**WHAT YOU SHOULD DO**
Copy the data exactly. Leave nothing out.

━━━━━ DATA EXTRACT ━━━━━

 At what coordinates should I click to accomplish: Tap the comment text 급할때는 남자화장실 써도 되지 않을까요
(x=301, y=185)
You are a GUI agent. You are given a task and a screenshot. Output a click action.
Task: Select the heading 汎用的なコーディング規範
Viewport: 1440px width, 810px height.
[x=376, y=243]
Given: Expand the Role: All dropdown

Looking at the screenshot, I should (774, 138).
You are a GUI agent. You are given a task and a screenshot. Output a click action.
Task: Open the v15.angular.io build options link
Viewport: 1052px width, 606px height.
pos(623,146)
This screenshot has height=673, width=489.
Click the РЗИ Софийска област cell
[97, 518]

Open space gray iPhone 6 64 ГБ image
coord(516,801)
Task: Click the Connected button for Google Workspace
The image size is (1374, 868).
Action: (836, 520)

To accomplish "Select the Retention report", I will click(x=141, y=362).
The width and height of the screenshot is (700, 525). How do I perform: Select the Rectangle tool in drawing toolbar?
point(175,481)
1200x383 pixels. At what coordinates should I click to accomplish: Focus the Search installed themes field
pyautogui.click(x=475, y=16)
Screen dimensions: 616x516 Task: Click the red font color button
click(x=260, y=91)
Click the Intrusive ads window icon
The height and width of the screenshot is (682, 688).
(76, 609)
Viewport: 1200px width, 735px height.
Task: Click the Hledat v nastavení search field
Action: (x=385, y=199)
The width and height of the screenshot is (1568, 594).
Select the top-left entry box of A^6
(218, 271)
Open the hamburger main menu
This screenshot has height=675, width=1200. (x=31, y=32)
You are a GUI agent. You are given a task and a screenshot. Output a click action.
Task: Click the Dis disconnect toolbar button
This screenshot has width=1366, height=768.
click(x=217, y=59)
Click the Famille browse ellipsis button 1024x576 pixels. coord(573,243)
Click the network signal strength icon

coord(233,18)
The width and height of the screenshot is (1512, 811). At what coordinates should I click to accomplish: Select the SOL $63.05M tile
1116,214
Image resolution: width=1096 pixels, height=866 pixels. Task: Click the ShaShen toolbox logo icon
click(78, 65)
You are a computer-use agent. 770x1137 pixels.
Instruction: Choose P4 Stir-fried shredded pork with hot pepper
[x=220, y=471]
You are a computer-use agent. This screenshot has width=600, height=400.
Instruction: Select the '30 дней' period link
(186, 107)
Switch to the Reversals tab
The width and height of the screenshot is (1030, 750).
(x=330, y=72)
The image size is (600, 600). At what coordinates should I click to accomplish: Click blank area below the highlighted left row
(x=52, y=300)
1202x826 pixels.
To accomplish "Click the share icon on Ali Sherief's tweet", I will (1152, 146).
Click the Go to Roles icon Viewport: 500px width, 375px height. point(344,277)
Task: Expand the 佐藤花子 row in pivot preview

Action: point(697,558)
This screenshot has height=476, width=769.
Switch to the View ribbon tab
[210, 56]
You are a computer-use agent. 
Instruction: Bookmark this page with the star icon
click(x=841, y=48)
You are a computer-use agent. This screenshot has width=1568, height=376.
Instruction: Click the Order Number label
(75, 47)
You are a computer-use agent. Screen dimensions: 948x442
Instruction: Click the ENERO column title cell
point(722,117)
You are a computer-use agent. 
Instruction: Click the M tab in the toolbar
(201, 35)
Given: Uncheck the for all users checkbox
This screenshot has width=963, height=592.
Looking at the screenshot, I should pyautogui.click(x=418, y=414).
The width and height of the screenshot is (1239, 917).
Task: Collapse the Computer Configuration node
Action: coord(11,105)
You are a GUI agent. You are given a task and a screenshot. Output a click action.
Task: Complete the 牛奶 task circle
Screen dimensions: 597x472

━━━━━

**EXERCISE OUTPUT**
 At what coordinates should I click to accomplish: Tap the comment text 급할때는 남자화장실 써도 되지 않을까요
(x=301, y=185)
You are a GUI agent. You are given a task and a screenshot. Output a click action.
Task: Select the heading 汎用的なコーディング規範
Viewport: 1440px width, 810px height.
[x=376, y=243]
Given: Expand the Role: All dropdown

Looking at the screenshot, I should (774, 138).
You are a GUI agent. You are given a task and a screenshot. Output a click action.
Task: Open the v15.angular.io build options link
Viewport: 1052px width, 606px height.
pos(623,146)
This screenshot has height=673, width=489.
Click the РЗИ Софийска област cell
[97, 518]

Open space gray iPhone 6 64 ГБ image
coord(516,801)
Task: Click the Connected button for Google Workspace
The image size is (1374, 868).
Action: (836, 520)

To accomplish "Select the Retention report", I will click(x=141, y=362).
The width and height of the screenshot is (700, 525). How do I perform: Select the Rectangle tool in drawing toolbar?
point(175,481)
1200x383 pixels. At what coordinates should I click to accomplish: Focus the Search installed themes field
pyautogui.click(x=475, y=16)
Screen dimensions: 616x516 Task: Click the red font color button
click(x=260, y=91)
Click the Intrusive ads window icon
The height and width of the screenshot is (682, 688).
(76, 609)
Viewport: 1200px width, 735px height.
Task: Click the Hledat v nastavení search field
Action: (x=385, y=199)
The width and height of the screenshot is (1568, 594).
Select the top-left entry box of A^6
(218, 271)
Open the hamburger main menu
This screenshot has height=675, width=1200. (x=31, y=32)
You are a GUI agent. You are given a task and a screenshot. Output a click action.
Task: Click the Dis disconnect toolbar button
This screenshot has width=1366, height=768.
click(x=217, y=59)
Click the Famille browse ellipsis button 1024x576 pixels. coord(573,243)
Click the network signal strength icon

coord(233,18)
The width and height of the screenshot is (1512, 811). At what coordinates should I click to accomplish: Select the SOL $63.05M tile
1116,214
Image resolution: width=1096 pixels, height=866 pixels. Task: Click the ShaShen toolbox logo icon
click(78, 65)
You are a computer-use agent. 770x1137 pixels.
Instruction: Choose P4 Stir-fried shredded pork with hot pepper
[x=220, y=471]
You are a computer-use agent. This screenshot has width=600, height=400.
Instruction: Select the '30 дней' period link
(186, 107)
Switch to the Reversals tab
The width and height of the screenshot is (1030, 750).
(x=330, y=72)
The image size is (600, 600). At what coordinates should I click to accomplish: Click blank area below the highlighted left row
(x=52, y=300)
1202x826 pixels.
To accomplish "Click the share icon on Ali Sherief's tweet", I will (1152, 146).
Click the Go to Roles icon Viewport: 500px width, 375px height. point(344,277)
Task: Expand the 佐藤花子 row in pivot preview

Action: point(697,558)
This screenshot has height=476, width=769.
Switch to the View ribbon tab
[210, 56]
You are a computer-use agent. 
Instruction: Bookmark this page with the star icon
click(x=841, y=48)
You are a computer-use agent. This screenshot has width=1568, height=376.
Instruction: Click the Order Number label
(75, 47)
You are a computer-use agent. Screen dimensions: 948x442
Instruction: Click the ENERO column title cell
point(722,117)
You are a computer-use agent. 
Instruction: Click the M tab in the toolbar
(201, 35)
Given: Uncheck the for all users checkbox
This screenshot has width=963, height=592.
Looking at the screenshot, I should pyautogui.click(x=418, y=414).
The width and height of the screenshot is (1239, 917).
Task: Collapse the Computer Configuration node
Action: coord(11,105)
You are a GUI agent. You are given a task and a screenshot. Output a click action.
Task: Complete the 牛奶 task circle
Screen dimensions: 597x472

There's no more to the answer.